De forma sucinta, é basicamente criar software isolando a forma que pessoas e sistemas o acessam, e como ele acessa outros sistemas. Podemos entender melhor esse conceito a partir da seguinte imagem:

Observando a imagem, temos o coração de nossa aplicação, o negócio, no centro do hexágono. Para haver a comunicação com objetos externos (tanto cliente quanto servidor abstraídos por seus respectivos adaptadores) criamos interfaces (ports), de forma a impedir que minha aplicação (negócio) fique diretamente interligada ao adaptador e vice-versa.

É importante notar aqui que a forma de hexágono é apenas uma estrutura arbitrária para representar – poderia ser qualquer outro formato.
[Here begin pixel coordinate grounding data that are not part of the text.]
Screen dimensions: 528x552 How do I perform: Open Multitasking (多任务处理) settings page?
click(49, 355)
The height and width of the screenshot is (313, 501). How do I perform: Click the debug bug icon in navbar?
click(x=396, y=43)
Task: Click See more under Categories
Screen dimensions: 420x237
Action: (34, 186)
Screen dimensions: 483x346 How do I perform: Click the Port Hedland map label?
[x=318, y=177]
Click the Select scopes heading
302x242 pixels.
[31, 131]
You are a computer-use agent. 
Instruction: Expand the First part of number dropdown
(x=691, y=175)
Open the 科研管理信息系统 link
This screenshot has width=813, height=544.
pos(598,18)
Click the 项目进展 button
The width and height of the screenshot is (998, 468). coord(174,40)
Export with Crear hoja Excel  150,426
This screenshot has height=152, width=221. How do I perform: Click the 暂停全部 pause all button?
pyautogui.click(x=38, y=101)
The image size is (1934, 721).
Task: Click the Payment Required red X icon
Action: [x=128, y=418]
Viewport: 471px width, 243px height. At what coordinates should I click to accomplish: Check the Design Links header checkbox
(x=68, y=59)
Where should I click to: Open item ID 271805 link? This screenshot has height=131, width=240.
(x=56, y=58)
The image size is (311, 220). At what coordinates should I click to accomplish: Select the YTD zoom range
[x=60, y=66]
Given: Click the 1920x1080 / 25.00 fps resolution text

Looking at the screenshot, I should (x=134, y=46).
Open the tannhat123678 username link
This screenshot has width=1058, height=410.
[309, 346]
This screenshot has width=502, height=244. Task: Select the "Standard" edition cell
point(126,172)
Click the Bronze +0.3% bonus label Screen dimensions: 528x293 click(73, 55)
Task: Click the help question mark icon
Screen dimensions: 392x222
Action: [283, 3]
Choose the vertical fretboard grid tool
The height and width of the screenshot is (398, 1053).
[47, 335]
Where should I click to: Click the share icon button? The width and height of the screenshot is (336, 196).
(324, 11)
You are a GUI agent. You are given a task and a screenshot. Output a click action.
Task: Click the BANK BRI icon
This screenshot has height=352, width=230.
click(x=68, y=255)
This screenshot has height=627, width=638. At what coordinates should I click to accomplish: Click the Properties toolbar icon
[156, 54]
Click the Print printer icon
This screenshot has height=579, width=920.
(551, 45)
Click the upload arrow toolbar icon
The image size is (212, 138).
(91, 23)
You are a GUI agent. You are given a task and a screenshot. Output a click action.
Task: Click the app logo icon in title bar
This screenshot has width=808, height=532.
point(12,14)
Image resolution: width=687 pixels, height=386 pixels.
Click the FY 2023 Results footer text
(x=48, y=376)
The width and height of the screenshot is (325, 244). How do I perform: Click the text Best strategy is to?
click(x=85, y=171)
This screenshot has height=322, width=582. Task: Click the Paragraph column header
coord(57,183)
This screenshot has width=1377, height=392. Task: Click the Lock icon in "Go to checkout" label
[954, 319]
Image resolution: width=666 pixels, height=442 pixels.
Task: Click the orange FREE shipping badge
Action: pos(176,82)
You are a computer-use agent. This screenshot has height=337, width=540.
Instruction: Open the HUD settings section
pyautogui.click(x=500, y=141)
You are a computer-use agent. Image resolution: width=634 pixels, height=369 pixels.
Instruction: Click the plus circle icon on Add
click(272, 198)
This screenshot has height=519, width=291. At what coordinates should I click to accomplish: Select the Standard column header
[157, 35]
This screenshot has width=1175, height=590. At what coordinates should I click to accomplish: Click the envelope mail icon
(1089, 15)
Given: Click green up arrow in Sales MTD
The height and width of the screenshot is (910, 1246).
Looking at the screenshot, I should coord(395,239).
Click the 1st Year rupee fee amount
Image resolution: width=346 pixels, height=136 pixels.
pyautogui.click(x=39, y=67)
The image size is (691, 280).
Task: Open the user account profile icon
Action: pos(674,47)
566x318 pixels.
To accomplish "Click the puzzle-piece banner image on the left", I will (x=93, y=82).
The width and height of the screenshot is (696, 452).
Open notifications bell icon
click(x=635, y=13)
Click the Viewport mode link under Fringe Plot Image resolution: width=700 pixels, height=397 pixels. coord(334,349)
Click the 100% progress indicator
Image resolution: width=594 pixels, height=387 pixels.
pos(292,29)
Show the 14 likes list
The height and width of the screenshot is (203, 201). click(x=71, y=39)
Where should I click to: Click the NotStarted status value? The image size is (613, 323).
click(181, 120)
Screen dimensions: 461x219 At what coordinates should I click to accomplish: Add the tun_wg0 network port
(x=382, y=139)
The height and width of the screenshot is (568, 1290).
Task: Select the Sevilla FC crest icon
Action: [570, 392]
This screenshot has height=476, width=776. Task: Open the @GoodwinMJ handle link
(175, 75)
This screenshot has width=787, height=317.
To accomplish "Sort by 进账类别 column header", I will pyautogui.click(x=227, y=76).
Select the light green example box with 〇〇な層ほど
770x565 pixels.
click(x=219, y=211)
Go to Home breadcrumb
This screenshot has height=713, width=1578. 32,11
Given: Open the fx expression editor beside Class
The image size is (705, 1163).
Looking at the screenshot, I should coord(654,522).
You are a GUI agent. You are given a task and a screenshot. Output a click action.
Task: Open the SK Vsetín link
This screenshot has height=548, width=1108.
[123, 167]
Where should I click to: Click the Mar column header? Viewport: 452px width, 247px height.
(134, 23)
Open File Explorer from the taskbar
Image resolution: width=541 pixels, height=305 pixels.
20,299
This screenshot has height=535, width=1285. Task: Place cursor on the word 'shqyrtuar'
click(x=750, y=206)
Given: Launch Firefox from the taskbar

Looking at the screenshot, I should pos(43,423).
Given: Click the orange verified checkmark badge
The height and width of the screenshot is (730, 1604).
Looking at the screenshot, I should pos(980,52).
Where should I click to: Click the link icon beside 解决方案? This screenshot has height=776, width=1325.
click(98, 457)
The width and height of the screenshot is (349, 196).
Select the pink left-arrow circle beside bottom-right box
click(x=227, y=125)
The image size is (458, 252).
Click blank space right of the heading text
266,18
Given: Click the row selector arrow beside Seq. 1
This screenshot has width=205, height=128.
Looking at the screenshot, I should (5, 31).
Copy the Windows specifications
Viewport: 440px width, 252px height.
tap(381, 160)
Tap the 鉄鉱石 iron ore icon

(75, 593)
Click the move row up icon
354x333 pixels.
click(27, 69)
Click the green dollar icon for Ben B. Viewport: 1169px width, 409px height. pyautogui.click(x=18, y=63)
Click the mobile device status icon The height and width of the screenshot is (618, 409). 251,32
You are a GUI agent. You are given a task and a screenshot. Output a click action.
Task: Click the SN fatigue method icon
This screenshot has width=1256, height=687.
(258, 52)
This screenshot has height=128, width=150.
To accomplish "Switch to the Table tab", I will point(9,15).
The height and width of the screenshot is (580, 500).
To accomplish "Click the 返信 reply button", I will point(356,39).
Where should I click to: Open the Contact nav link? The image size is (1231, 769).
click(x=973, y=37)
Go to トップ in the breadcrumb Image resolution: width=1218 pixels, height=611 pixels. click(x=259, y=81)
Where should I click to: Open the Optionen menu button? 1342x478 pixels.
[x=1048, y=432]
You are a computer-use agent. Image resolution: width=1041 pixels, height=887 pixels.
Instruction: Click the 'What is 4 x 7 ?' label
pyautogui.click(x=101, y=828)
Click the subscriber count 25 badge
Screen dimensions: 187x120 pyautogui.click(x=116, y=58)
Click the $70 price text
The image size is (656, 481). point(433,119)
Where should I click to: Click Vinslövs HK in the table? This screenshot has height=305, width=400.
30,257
A questão é que não queremos misturar o que é complexidade de negócio com a complexidade técnica.

Nesta linha, conseguimos componentizar a integração com os diversos objetos externos: logs, cache, banco, filas de mensagens, cliente (REST, gRPC, GraphQL), facilitando sua adição e substituição por meio dos “Ports” e “Adapters”.

De forma mais prática, precisamos utilizar de um dos conceitos de SOLID – Princípio da Inversão de Dependência – para atingir essa clareza:

Módulos de alto nível (objetos externos) não dependem de módulos de baixo nível (negócio), e sim ambos devem depender de abstrações.
Abstrações não devem depender de detalhes e vice-versa.

O que fazemos aqui é uma inversão de controle. Por exemplo, se eu instanciar uma classe B dentro de outra classe A diretamente, estarei gerando um acoplamento. O que farei ao invés disso é recebê-la dentro do construtor. Porém, para evitar esse acoplamento entre as duas classes, devo receber uma interface no construtor de A, que representará B indiretamente.

Todos esses conceitos mudam completamente a forma como desenvolvemos software de qualidade.

Hexagonal vs Clean vs Onion

Por fim, podemos diferenciar esses conceitos muitas vezes confundidos. Na arquitetura hexagonal não há um padrão estabelecido de como o código deve ser organizado, quais camadas ou estruturas de pastas utilizar, diferentemente da Clean e Onion Architecture. Ela apenas define o princípio da separação entre o coração da aplicação e os objetos externos.

Neste meio, não precisamos necessariamente implementar uma estrutura conhecida (Clean/Onion) contanto que sigamos alguma regra de organização seguindo a essência dos conceitos que falamos neste artigo. Mas é claro, implementar estruturas já estudadas e conhecidas com certeza facilita bastante o processo.